* Условие задания *
Перепишите все записи ниже, заменив «paperclip» на «clip». Остальное оставьте как есть.

*** Данные

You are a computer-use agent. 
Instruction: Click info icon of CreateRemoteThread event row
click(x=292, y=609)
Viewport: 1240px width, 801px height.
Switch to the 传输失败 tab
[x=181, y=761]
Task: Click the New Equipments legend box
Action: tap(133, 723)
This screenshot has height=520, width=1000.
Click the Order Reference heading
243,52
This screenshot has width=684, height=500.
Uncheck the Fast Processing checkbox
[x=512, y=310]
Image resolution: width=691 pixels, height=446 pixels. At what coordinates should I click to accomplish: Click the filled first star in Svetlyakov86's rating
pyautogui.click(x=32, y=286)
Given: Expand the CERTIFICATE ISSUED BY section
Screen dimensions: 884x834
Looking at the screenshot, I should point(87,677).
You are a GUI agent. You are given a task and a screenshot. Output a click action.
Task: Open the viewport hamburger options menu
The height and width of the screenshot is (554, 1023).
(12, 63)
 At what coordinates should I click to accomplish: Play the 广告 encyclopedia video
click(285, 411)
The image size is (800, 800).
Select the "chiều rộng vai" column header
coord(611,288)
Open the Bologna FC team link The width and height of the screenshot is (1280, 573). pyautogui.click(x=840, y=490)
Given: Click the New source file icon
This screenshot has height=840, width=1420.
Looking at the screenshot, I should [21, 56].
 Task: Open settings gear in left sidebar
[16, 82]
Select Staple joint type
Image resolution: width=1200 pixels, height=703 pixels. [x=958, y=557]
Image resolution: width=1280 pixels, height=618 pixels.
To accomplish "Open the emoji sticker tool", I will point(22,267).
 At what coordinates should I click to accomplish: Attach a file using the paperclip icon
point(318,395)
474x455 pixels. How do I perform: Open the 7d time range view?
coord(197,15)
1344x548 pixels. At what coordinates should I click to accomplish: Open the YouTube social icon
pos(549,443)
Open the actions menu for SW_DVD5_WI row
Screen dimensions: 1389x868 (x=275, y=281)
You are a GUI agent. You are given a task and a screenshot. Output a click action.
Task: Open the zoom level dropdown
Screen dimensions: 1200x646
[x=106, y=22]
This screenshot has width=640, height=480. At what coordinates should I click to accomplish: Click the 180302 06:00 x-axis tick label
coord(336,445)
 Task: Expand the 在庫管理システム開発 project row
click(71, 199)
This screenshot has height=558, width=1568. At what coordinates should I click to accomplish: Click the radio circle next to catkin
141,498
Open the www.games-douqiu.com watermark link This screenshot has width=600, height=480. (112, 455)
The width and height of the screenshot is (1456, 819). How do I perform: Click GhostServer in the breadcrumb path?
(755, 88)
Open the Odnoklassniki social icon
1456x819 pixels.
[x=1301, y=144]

******

* Выполненное задание *
You are a computer-use agent. 
Instruction: Click info icon of CreateRemoteThread event row
click(x=292, y=609)
Viewport: 1240px width, 801px height.
Switch to the 传输失败 tab
[x=181, y=761]
Task: Click the New Equipments legend box
Action: tap(133, 723)
This screenshot has height=520, width=1000.
Click the Order Reference heading
243,52
This screenshot has width=684, height=500.
Uncheck the Fast Processing checkbox
[x=512, y=310]
Image resolution: width=691 pixels, height=446 pixels. At what coordinates should I click to accomplish: Click the filled first star in Svetlyakov86's rating
pyautogui.click(x=32, y=286)
Given: Expand the CERTIFICATE ISSUED BY section
Screen dimensions: 884x834
Looking at the screenshot, I should point(87,677).
You are a GUI agent. You are given a task and a screenshot. Output a click action.
Task: Open the viewport hamburger options menu
The height and width of the screenshot is (554, 1023).
(12, 63)
 At what coordinates should I click to accomplish: Play the 广告 encyclopedia video
click(285, 411)
The image size is (800, 800).
Select the "chiều rộng vai" column header
coord(611,288)
Open the Bologna FC team link The width and height of the screenshot is (1280, 573). pyautogui.click(x=840, y=490)
Given: Click the New source file icon
This screenshot has height=840, width=1420.
Looking at the screenshot, I should [21, 56].
 Task: Open settings gear in left sidebar
[16, 82]
Select Staple joint type
Image resolution: width=1200 pixels, height=703 pixels. [x=958, y=557]
Image resolution: width=1280 pixels, height=618 pixels.
To accomplish "Open the emoji sticker tool", I will point(22,267).
 At what coordinates should I click to accomplish: Attach a file using the clip icon
point(318,395)
474x455 pixels. How do I perform: Open the 7d time range view?
coord(197,15)
1344x548 pixels. At what coordinates should I click to accomplish: Open the YouTube social icon
pos(549,443)
Open the actions menu for SW_DVD5_WI row
Screen dimensions: 1389x868 (x=275, y=281)
You are a GUI agent. You are given a task and a screenshot. Output a click action.
Task: Open the zoom level dropdown
Screen dimensions: 1200x646
[x=106, y=22]
This screenshot has width=640, height=480. At what coordinates should I click to accomplish: Click the 180302 06:00 x-axis tick label
coord(336,445)
 Task: Expand the 在庫管理システム開発 project row
click(71, 199)
This screenshot has height=558, width=1568. At what coordinates should I click to accomplish: Click the radio circle next to catkin
141,498
Open the www.games-douqiu.com watermark link This screenshot has width=600, height=480. (112, 455)
The width and height of the screenshot is (1456, 819). How do I perform: Click GhostServer in the breadcrumb path?
(755, 88)
Open the Odnoklassniki social icon
1456x819 pixels.
[x=1301, y=144]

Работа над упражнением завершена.